I hit the ground with a resounding thump. I felt the earth sink beneath me as I made a me-sized crater. I lay there, blinking, slightly winded. A bunch of familiar faces leaned in to peer down at me.

“Hello, there,” I said in my best General Kenobi.

“Couldn’t stay away, could you?” said Maurice, shaking his head.

“Why are you naked?” said Claire.

I noticed Maurice had clothes on. I didn’t feel particularly embarrassed, though. It wasn’t like I was naked. It was more like when someone wears a kitchen apron with a picture of a bikini model’s body on it; a jokey kind of nudity. Still, I’d have to get some clothes if I didn’t want to stand out.
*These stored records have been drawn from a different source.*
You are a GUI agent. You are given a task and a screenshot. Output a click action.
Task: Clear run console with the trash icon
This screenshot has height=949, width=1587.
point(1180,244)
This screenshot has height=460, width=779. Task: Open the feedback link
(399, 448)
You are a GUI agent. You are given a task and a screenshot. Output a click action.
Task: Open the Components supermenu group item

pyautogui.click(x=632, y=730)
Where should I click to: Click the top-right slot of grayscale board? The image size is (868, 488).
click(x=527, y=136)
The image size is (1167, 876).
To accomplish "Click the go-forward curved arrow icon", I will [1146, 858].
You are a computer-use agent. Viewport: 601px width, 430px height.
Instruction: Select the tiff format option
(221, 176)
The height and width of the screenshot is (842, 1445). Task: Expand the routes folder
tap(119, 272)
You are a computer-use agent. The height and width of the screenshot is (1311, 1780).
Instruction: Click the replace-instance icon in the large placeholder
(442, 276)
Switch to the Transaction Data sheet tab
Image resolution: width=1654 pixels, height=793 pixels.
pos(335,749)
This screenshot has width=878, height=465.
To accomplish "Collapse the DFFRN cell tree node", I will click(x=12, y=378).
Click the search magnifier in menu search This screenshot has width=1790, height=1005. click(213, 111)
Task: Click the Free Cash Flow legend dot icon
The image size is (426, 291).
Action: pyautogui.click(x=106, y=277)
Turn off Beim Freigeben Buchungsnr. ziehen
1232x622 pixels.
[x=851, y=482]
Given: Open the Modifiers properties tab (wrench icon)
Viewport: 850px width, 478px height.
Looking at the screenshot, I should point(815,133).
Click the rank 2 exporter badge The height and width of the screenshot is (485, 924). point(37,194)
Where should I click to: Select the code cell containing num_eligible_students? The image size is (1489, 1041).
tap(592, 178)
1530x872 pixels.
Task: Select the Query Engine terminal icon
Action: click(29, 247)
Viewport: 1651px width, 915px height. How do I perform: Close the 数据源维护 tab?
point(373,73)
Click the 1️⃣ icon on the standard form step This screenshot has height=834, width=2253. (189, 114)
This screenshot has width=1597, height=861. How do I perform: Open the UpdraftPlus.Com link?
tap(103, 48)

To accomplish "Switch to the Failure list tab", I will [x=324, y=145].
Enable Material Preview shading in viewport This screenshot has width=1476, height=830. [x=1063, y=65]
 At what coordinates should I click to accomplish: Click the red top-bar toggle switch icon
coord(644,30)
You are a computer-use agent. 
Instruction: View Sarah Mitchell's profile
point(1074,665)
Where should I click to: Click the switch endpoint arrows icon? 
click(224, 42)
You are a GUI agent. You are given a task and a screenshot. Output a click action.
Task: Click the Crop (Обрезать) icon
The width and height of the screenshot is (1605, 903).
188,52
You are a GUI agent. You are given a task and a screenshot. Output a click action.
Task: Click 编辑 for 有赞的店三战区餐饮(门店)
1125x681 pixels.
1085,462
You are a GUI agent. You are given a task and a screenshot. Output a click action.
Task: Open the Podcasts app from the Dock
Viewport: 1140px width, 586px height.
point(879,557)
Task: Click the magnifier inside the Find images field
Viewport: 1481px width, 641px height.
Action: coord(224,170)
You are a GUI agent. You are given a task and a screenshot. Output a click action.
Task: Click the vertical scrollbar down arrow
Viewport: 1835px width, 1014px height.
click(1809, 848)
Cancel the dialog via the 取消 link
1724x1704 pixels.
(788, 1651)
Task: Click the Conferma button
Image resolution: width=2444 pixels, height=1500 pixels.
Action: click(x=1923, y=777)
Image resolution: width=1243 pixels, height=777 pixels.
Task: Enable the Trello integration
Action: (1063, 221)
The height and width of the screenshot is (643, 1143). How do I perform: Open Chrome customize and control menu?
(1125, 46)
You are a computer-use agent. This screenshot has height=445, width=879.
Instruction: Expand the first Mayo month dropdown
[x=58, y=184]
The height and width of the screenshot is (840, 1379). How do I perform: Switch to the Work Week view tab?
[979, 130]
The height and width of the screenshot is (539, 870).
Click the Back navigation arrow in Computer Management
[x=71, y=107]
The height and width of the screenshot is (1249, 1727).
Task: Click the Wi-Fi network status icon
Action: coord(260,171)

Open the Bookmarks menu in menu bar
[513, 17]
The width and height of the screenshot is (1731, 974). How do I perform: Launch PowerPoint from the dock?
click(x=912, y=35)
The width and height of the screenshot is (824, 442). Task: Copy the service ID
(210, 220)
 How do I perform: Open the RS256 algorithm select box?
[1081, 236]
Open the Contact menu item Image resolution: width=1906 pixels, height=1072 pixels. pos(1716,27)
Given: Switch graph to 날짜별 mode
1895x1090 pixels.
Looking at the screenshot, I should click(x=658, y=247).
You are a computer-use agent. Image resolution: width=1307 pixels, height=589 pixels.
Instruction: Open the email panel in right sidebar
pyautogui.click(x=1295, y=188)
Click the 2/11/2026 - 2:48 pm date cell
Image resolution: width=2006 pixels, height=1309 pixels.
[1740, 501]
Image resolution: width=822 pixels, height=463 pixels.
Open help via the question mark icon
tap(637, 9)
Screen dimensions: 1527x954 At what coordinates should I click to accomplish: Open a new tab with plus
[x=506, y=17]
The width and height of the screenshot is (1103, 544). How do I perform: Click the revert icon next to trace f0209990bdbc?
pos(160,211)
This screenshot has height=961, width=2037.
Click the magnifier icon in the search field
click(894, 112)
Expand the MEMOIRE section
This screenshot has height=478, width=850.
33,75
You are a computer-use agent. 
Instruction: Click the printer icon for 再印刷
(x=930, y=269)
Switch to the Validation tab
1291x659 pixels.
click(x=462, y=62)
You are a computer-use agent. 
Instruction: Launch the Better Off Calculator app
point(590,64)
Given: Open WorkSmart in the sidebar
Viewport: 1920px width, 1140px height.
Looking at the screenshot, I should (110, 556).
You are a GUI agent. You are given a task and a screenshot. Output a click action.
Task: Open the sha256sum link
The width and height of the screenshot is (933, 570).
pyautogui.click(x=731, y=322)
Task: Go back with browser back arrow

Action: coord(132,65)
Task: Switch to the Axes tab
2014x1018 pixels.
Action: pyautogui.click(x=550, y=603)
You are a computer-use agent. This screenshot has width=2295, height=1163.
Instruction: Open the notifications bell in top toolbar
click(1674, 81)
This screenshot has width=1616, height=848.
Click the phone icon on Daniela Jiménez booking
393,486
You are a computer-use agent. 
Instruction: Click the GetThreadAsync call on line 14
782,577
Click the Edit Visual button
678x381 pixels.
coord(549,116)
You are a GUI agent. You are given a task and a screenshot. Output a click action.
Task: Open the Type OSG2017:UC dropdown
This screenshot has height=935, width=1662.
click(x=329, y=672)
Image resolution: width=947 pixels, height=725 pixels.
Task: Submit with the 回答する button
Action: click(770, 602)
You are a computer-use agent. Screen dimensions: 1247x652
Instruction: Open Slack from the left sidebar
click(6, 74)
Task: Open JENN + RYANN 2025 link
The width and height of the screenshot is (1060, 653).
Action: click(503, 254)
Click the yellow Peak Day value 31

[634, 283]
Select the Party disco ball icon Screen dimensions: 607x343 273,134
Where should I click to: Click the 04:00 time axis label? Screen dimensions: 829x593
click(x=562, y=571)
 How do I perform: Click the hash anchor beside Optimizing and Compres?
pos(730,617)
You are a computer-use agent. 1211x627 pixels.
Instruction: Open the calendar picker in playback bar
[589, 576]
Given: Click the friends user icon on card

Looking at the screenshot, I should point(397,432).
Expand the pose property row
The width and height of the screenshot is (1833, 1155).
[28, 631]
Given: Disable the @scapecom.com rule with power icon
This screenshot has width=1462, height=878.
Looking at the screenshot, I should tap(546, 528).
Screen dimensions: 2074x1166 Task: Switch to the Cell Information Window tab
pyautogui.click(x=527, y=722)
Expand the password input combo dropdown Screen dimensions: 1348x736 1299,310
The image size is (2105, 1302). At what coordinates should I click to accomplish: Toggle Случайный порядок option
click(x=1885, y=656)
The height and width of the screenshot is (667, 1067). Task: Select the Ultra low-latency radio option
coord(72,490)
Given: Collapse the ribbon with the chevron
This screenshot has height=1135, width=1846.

“Wardrobe malfunction,” I said as I got up.

The crowd had swiftly parted for my arrival, fully-rehearsed for the arrival of plummeting bodies, and had formed a circle around us.

I brushed myself off. “Sorry sorry, didn’t mean to intrude. I’ll leave you to it.” I looked around for a gap in the crowd. Quick escape, keep moving, get Joshaya into my trap before he could get me into his. My gaze went all the way around until they ended up on Jenny. Unblinking, penetrating, thirsty.

“I’ll come with you,” she said.

“Um, no, that isn’t…”

“I will and it is,” she said, face set to stun. “I like you. I want to be with you. That’s it.”

If this had been the entrance exam for the Ed Sheeran Songwriting Academy, she would have definitely got in. Full scholarship.